The small differences between accessions as related to the differences over regenerations can be interpreted as an indication that the regeneration protocols should be improved. This improvement should be aimed at reduction of selection, since the important changes that were observed were not caused by drift, but only by shift. Selection can be reduced, for example, by harvesting equal amounts of seeds per plant, or by controlled pollination. Such measures, however, will generally be quite costly, and might not be feasible economically.

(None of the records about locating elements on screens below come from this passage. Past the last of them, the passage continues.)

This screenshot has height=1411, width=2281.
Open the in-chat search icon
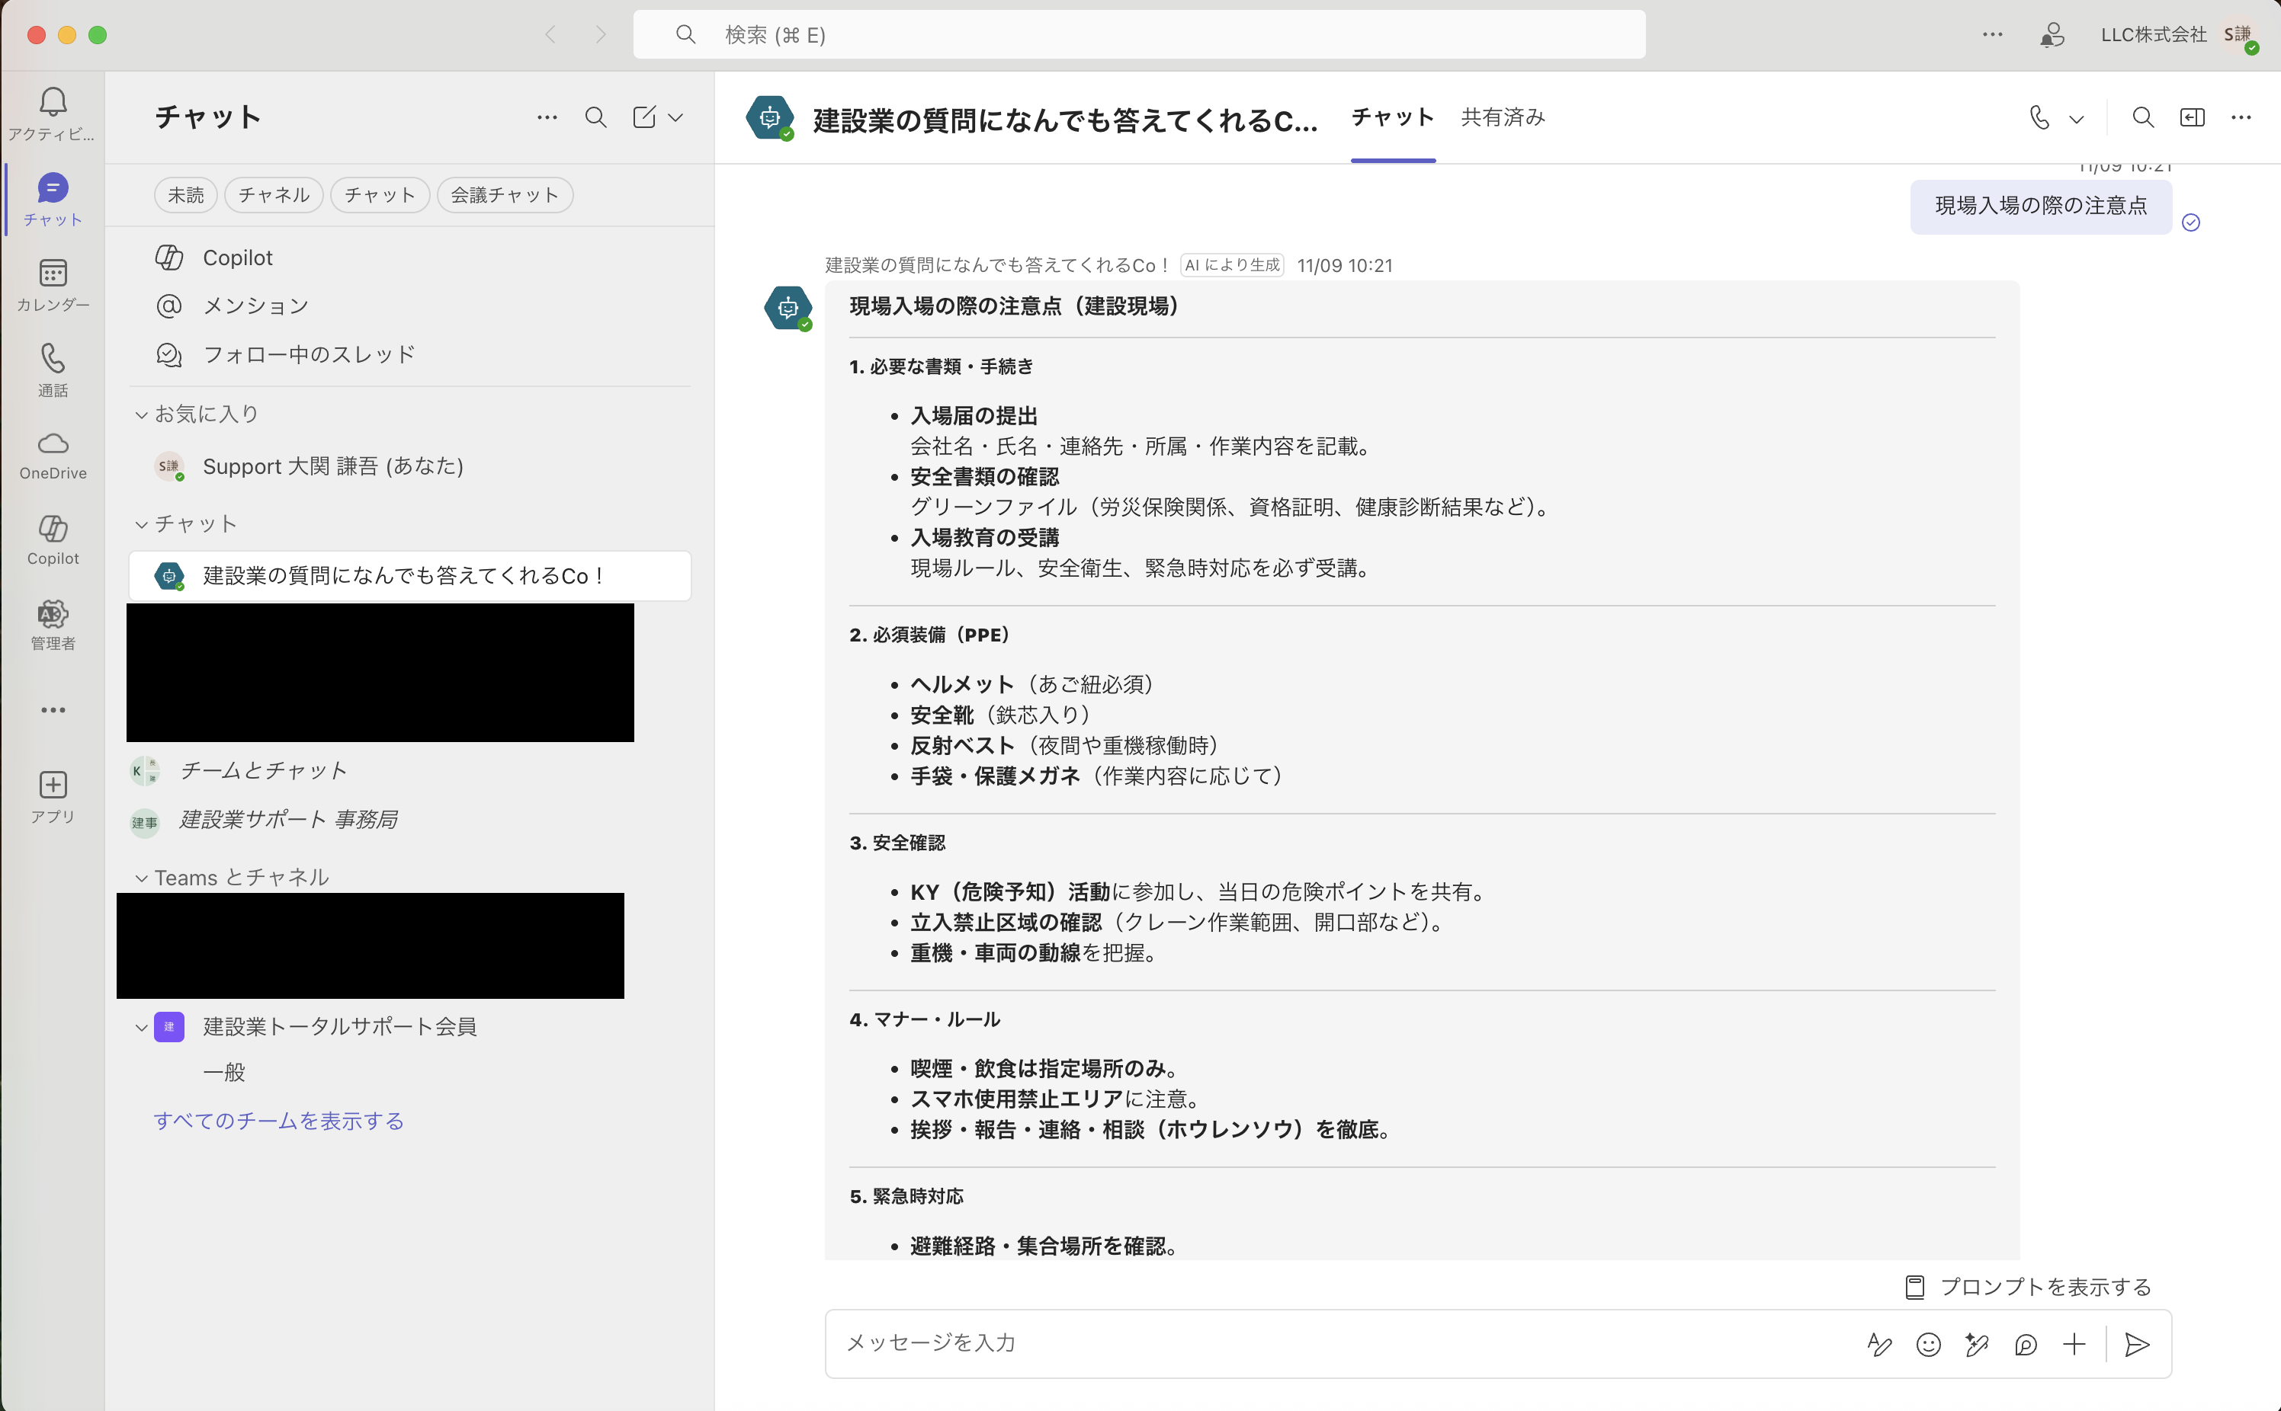click(2143, 118)
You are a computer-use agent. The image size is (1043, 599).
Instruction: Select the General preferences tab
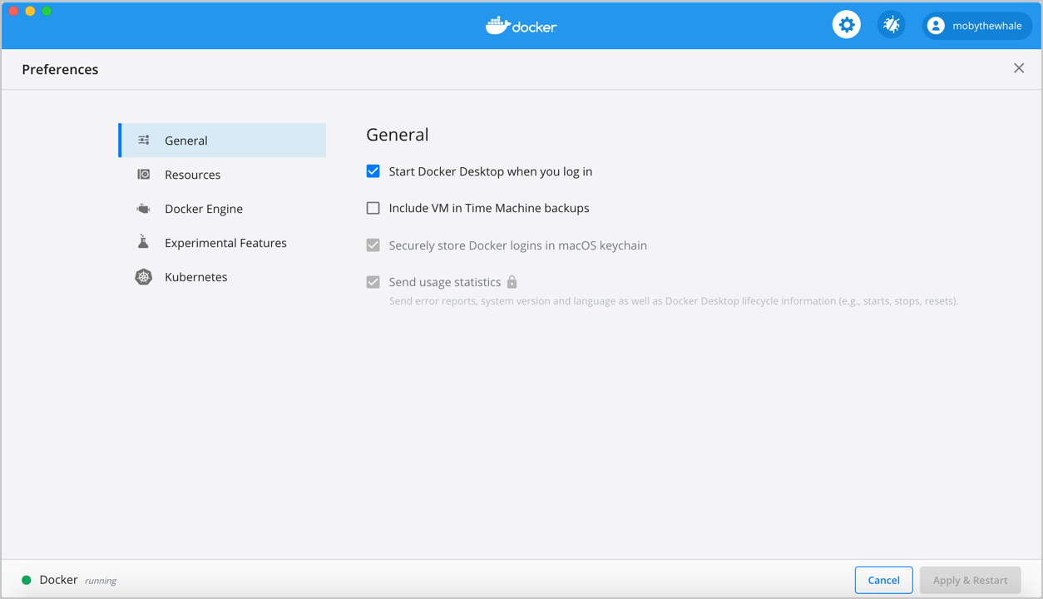pos(186,141)
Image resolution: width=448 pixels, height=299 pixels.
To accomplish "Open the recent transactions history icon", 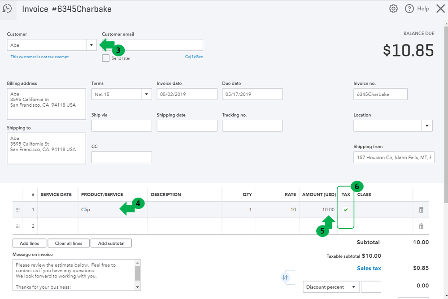I will click(8, 9).
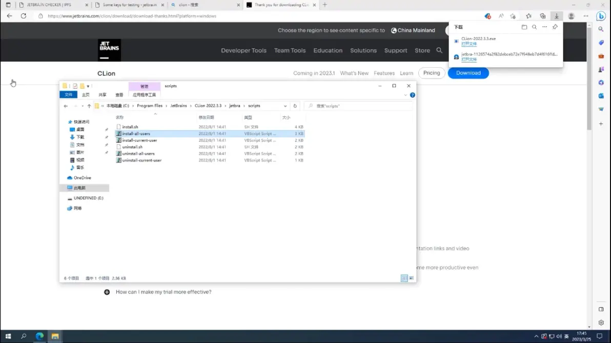This screenshot has height=343, width=611.
Task: Go up one folder level in Explorer
Action: click(89, 106)
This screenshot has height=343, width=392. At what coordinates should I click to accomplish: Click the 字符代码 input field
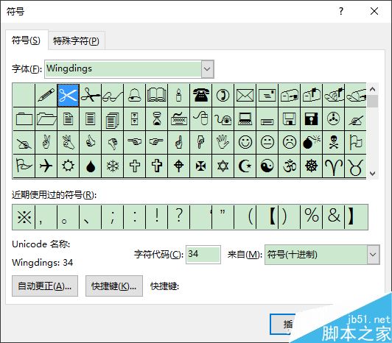click(x=203, y=255)
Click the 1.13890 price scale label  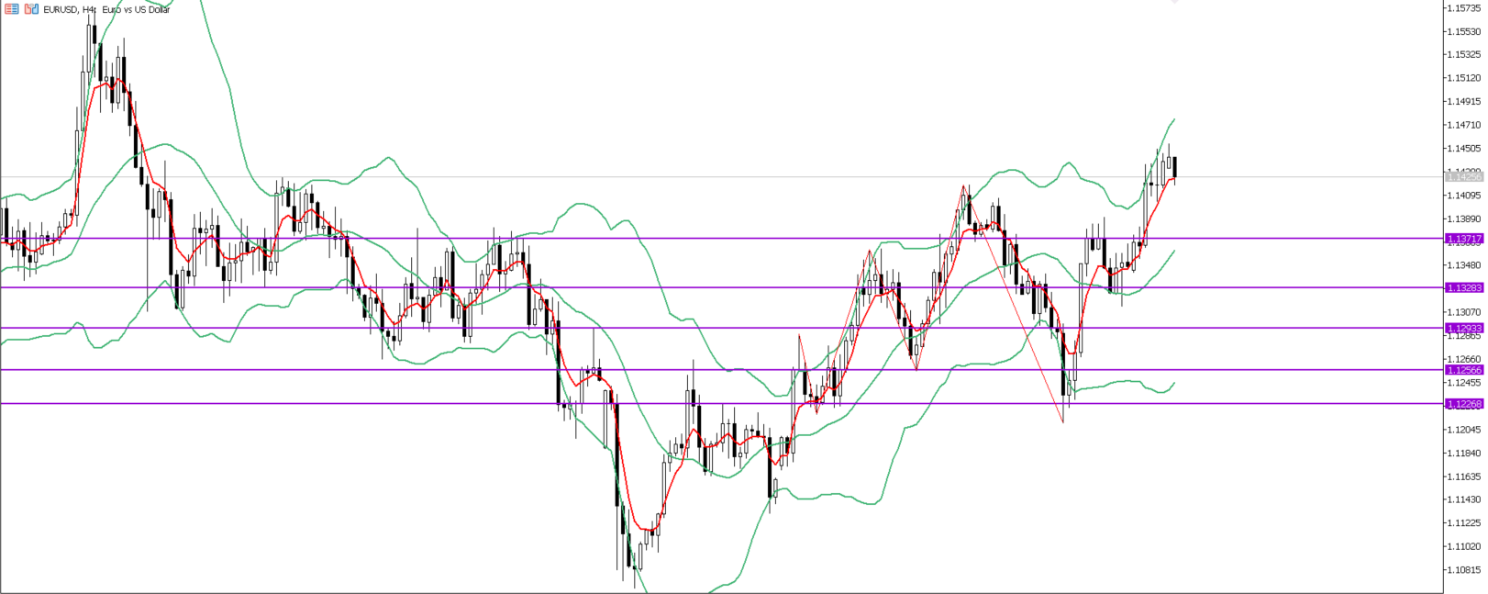(1463, 219)
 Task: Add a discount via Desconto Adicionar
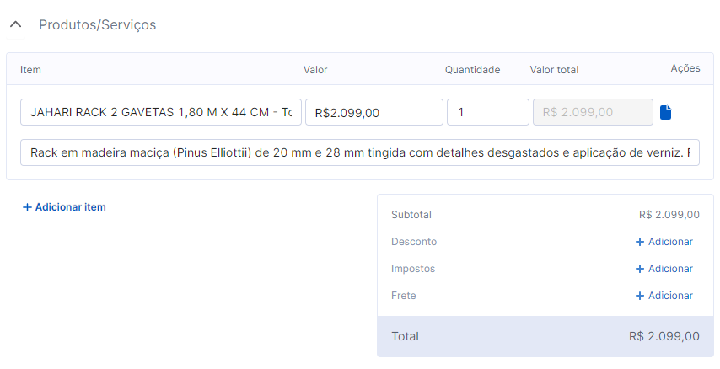pyautogui.click(x=670, y=242)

The small differences between accessions as related to the differences over regenerations can also be interpreted as an indication that these similar accessions should be combined in a new bulk accession. Some of the accessions in the CGN Brassica collection are already the result of such combination of very similar samples prior to inclusion in the collection (Hintum et al. 1996). Based on the advice of crop experts, who studied the passport data and who looked at the material in the field different selections from common landraces were merged in one or more groups. This resulted in a considerable reduction of the number of (candidate) accessions. This effort of merging material was supported by a study using isozymes, which concluded that the groups might even have been larger (Hintum et al. 1996). This conclusion is supported by the current study: material of groups such as the ‘Gouden Akker’ could have been further merged based on the observed diversity. Phippen et al. (1997) also concluded, in their case on the basis of a RAPD study on the ‘Golden Acre’ group (same as ‘Gouden Akker’), that the number of accessions could be reduced without significant loss of diversity. It should, however, be taken into account that neutral markers such as AFLPs, as used in the current study and RAPDs, as used by Phippen et al. (1997), show mainly neutral diversity whereas germplasm users are interested in functional diversity. The decisions of not combining certain accessions have always been based on the functional diversity they possessed. Based on expert advice it was often decided to keep the distinct morphological or phenological types separate: the early, the flat or the white. The question how difficult it would be to reconstruct such types via simple mass selection in the combined accession is relevant in this respect. If gene banks would be able to reduce costs without losing genetic diversity by combining genetically highly similar accessions of cross-pollinating crops, distinct phenotypes of morphological or phenological traits might be lost. One could recover these phenotypes by one or two cycles of mass selection, but this would have to be done by the user of the material. This implies that quality, in the form of phenotypes, would be sacrificed to save money. However, this money could be invested with a higher return in other quality aspects of gene bank management.

Conclusion

The genetic changes over normal gene bank regenerations, as measured by AFLPs, are of a comparable magnitude as the differences between some of the more similar accessions. These changes and differences are mainly due to some highly significant differences in allele frequencies, whereas the majority of alleles occur in similar frequencies. This suggests that selection is taking place. This implies that either regeneration protocols should be improved or the composition of the collection should be changed either by merging, removing or replacing gene bank accession.